Load Shedding deliberately rejects excess or low-priority work when a system nears capacity, keeping it stable instead of letting it collapse under overload. Rejections must be cheap and ideally priority-aware, complementing rate limiting, backpressure, and graceful degradation.

Type
Resilience
When to Use
Overload Protection, Capacity Limits, Priority Traffic, Brownout Prevention

A system pushed past its capacity does not fail gracefully on its own — latency climbs, queues grow, memory fills, and eventually it collapses entirely, often taking longer to recover than the overload lasted. Load Shedding is the deliberate choice to reject some work early so the system can keep serving the rest. Rather than accepting every request and degrading for everyone, the server sheds excess load and stays healthy for the requests it does admit.

How It Works

The server continuously estimates its own health using signals such as queue depth, in-flight request count, CPU utilization, event-loop lag, or measured latency against a target. When a signal crosses a threshold, the server stops admitting new work:

  • Threshold shedding: reject requests once concurrency or queue length exceeds a limit, typically returning HTTP 503.
  • Priority-aware shedding: drop low-priority traffic (background jobs, analytics, free-tier requests) first, preserving critical paths like checkout and auth.
  • Adaptive/feedback control: continuously adjust the admission limit based on observed latency, as in Netflix's concurrency-limits or Google's adaptive approaches.

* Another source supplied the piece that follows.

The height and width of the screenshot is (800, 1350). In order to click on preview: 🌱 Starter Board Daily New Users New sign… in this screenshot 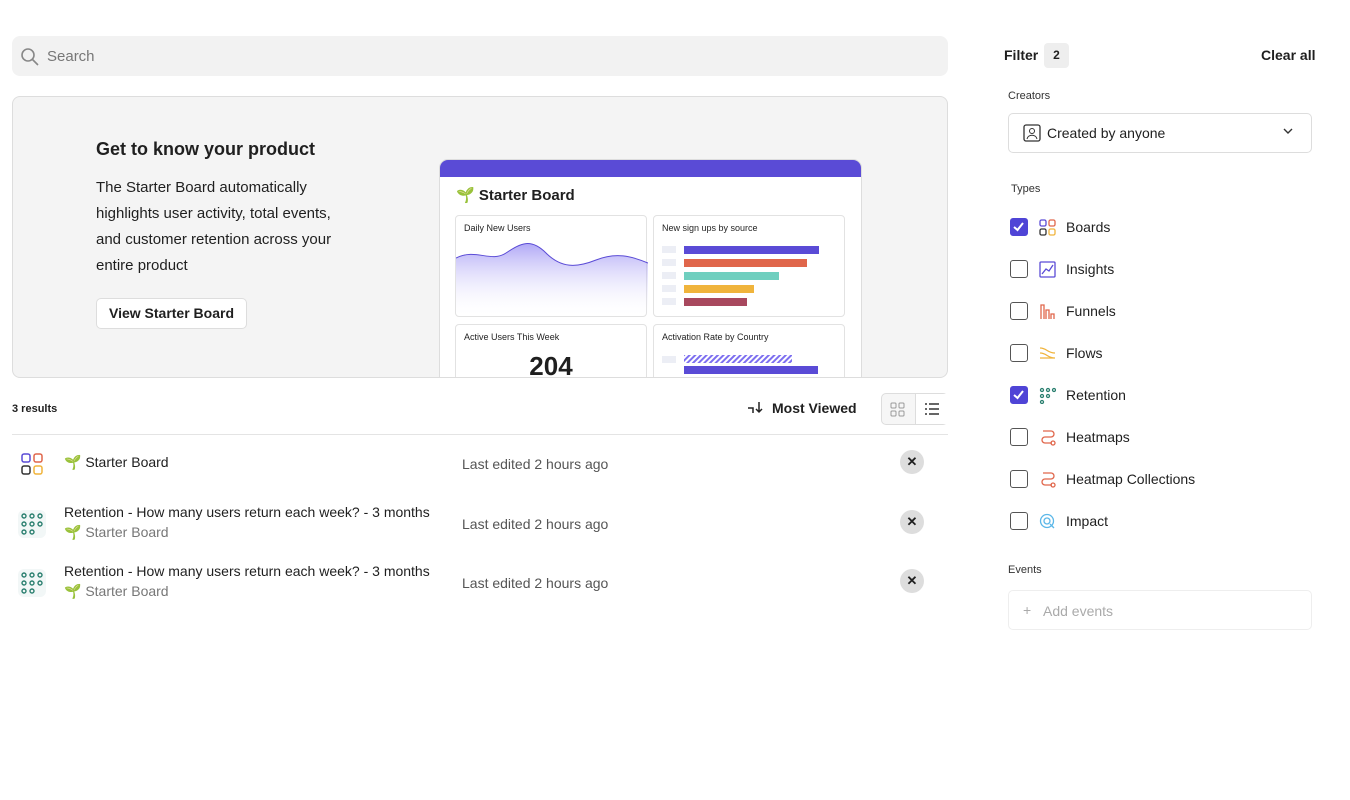, I will do `click(650, 269)`.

The rejection must be cheap — a shed request should cost far less than a served one, or shedding cannot help. It is also better to fail fast than to enqueue work that will time out anyway.

When to Use It

Use load shedding for any service that can receive more traffic than it can handle and cannot scale instantly. It is critical for systems with hard latency SLAs, for protecting against traffic spikes and retry storms, and wherever some requests are clearly more important than others.

Trade-offs

Shedding sacrifices some requests on purpose, which is a hard product decision and must be communicated to clients (so they back off rather than hammer harder). Tuning thresholds is difficult: too aggressive wastes capacity, too lenient lets the system tip over. Effective shedding also requires a way to prioritize traffic, which adds complexity.

Related Patterns

Load shedding sits beside rate-limiter (per-client limits vs. system-wide protection), backpressure (signaling upstream to slow down), bulkhead-pattern (containing where overload lands), and graceful-degradation (reducing functionality instead of failing).

Example

Concurrency-based shedding:

max_in_flight = 200
if in_flight.count() >= max_in_flight:
  return 503 with Retry-After
else:
  in_flight.add(); serve(); in_flight.remove()

Envoy's overload manager, the Netflix concurrency-limits library, and Linkerd implement adaptive variants that learn the right limit from latency feedback.